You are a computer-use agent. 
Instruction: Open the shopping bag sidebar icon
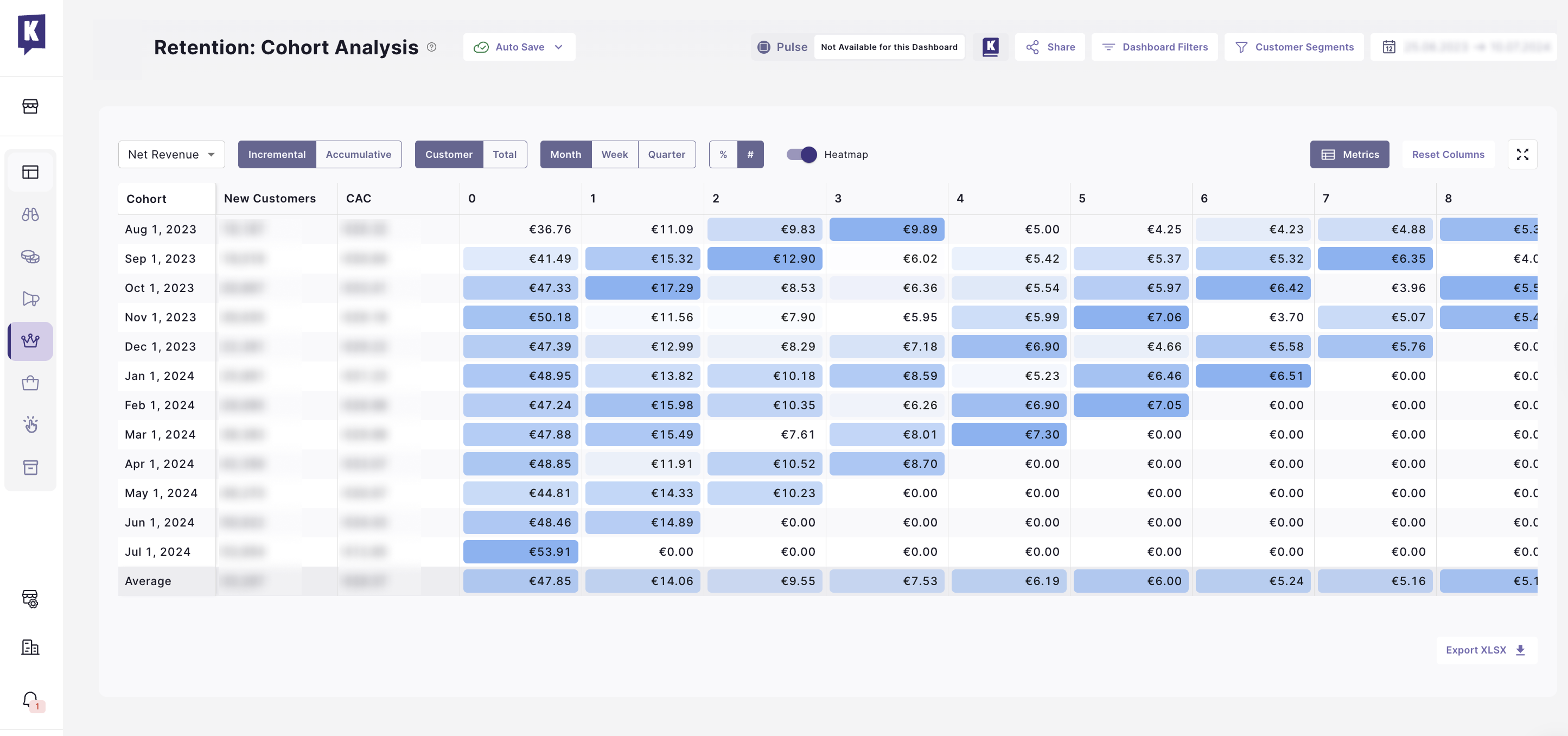pyautogui.click(x=30, y=383)
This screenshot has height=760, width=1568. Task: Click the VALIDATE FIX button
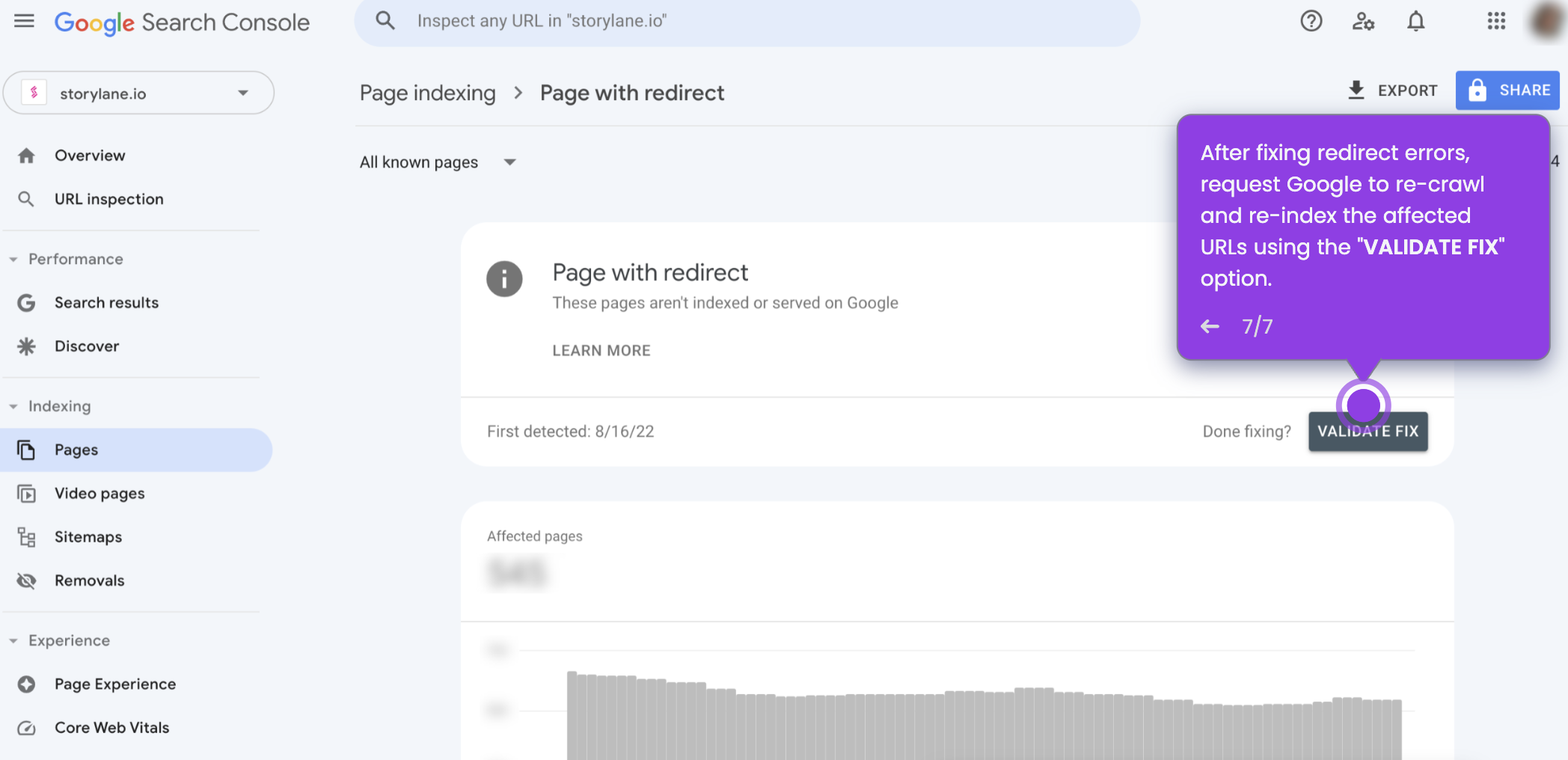(1368, 431)
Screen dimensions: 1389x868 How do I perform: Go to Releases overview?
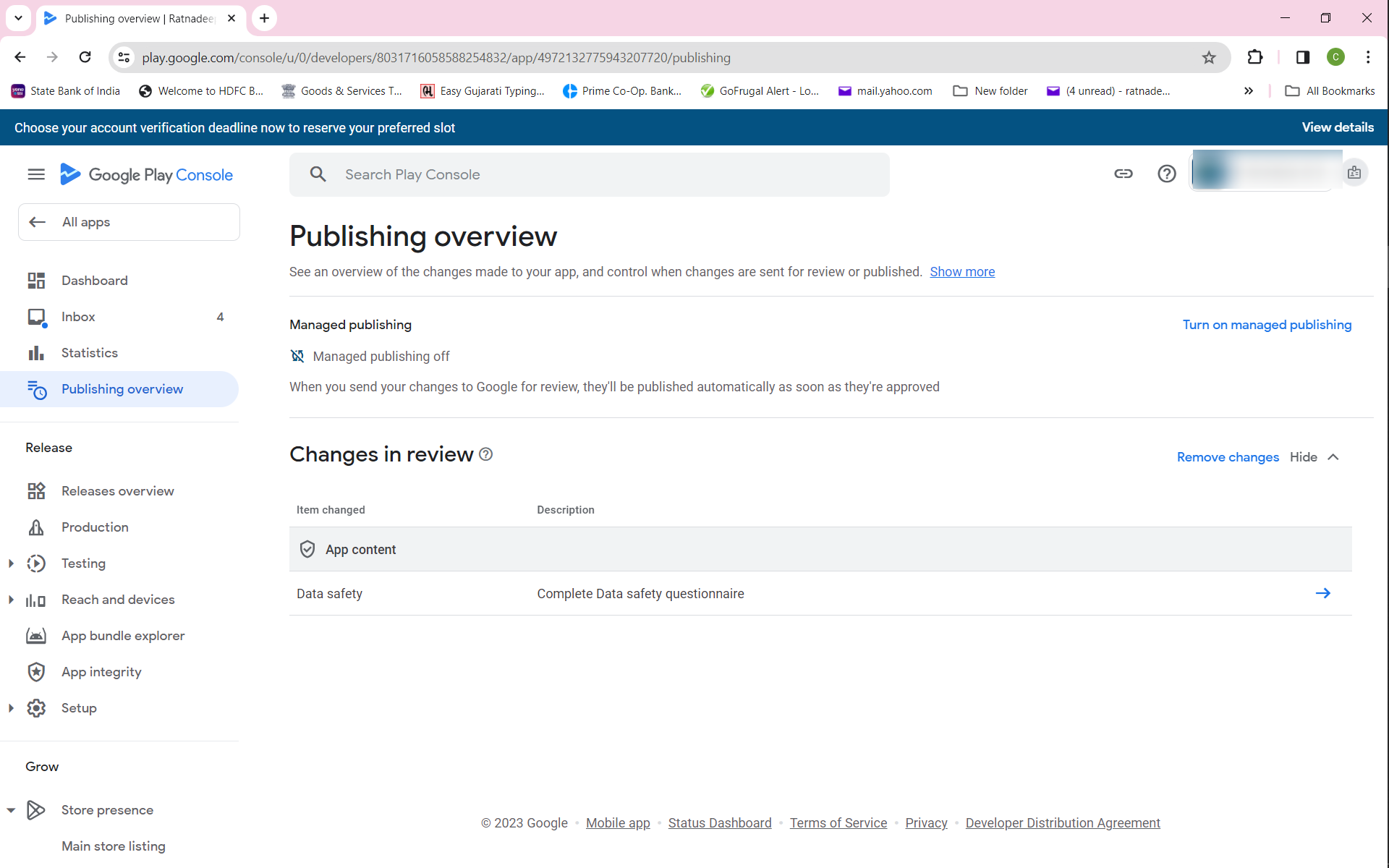pyautogui.click(x=117, y=491)
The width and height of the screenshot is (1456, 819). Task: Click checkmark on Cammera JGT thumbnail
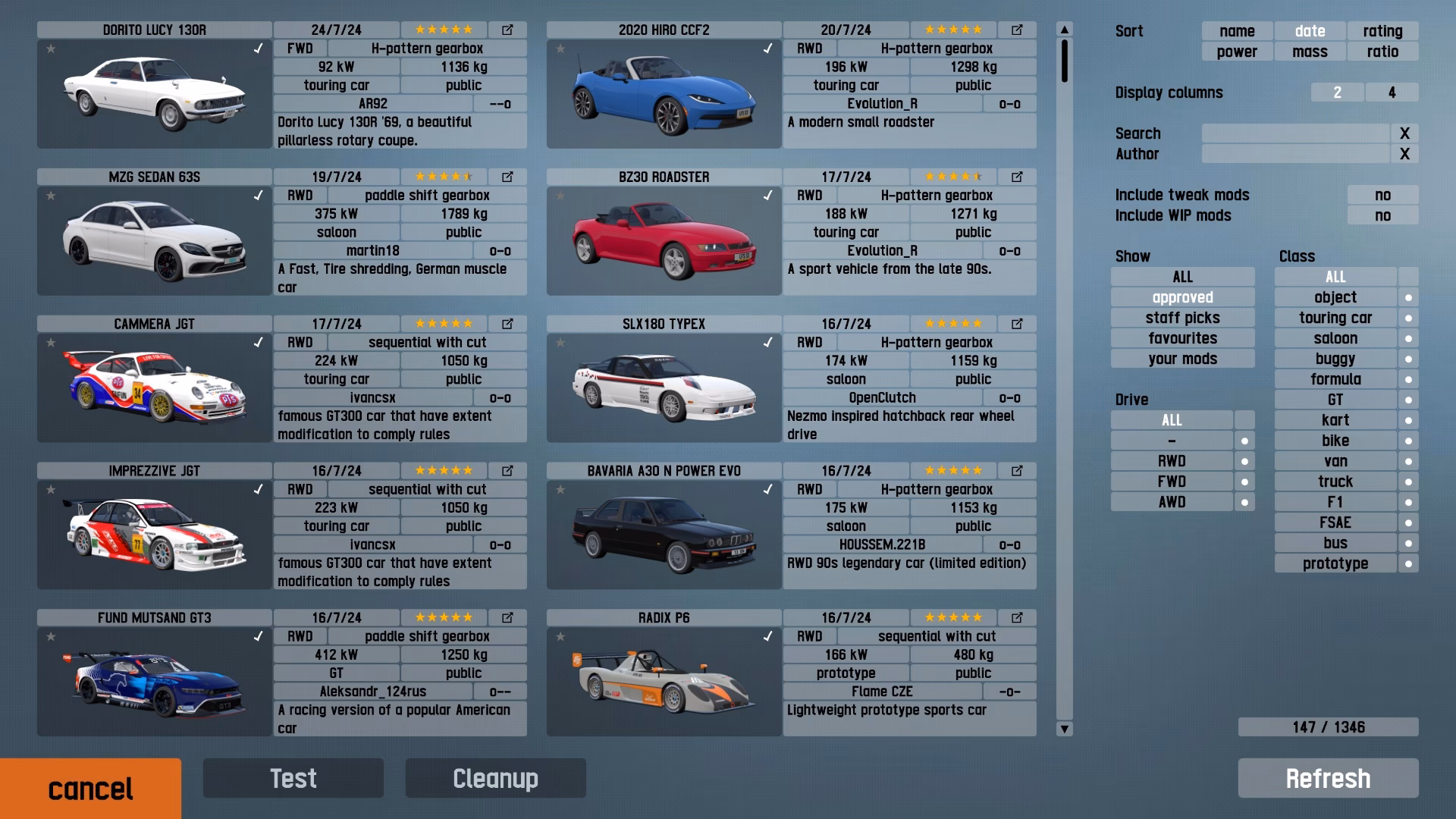[x=258, y=343]
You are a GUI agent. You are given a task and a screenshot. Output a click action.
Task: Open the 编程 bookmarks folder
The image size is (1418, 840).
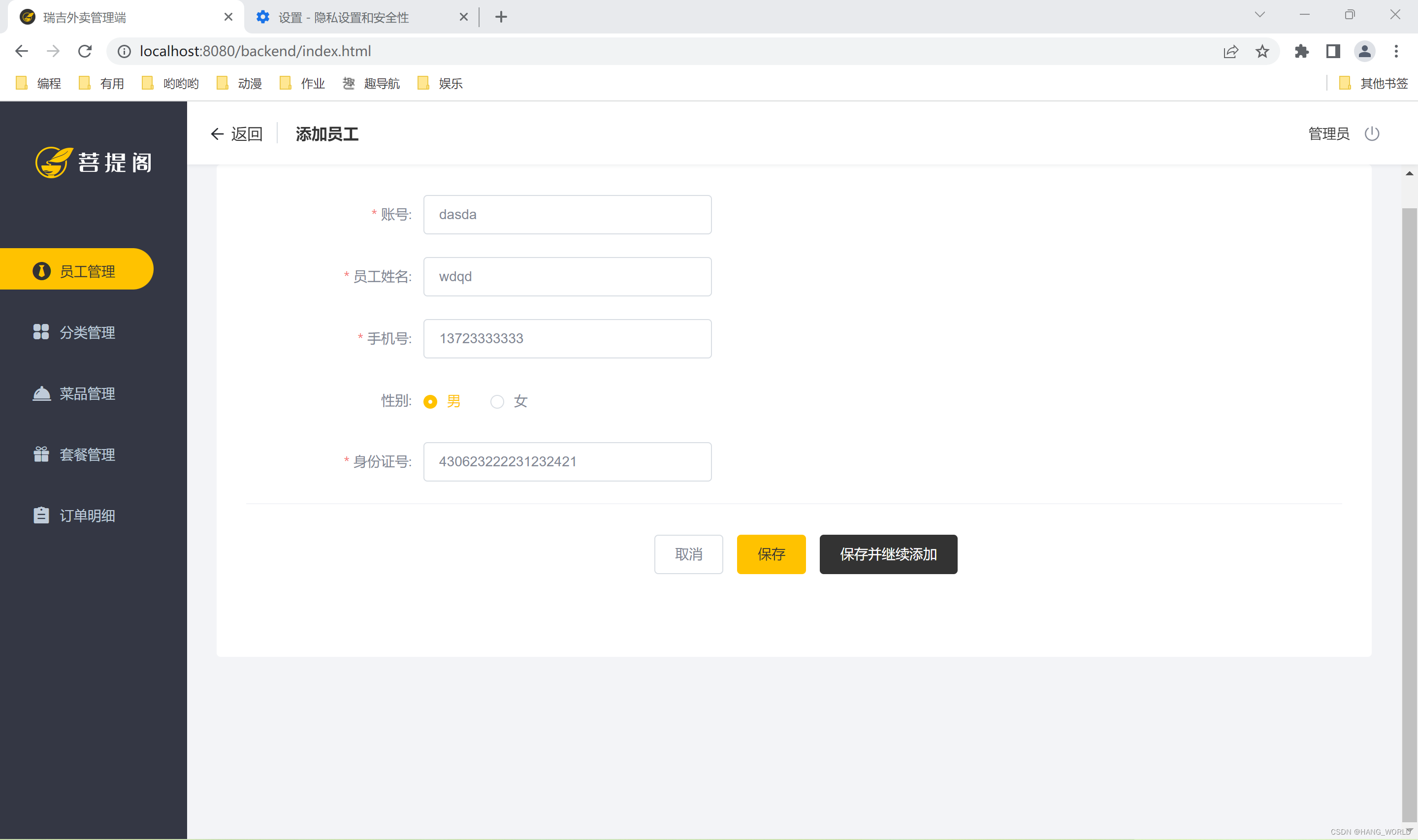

» Required work:
Looking at the listing above, which lines hold "agent"? Copy every such line.

» Response to the exercise:
You are a computer-use agent. 
You are a GUI agent. You are given a task and a screenshot. Output a click action.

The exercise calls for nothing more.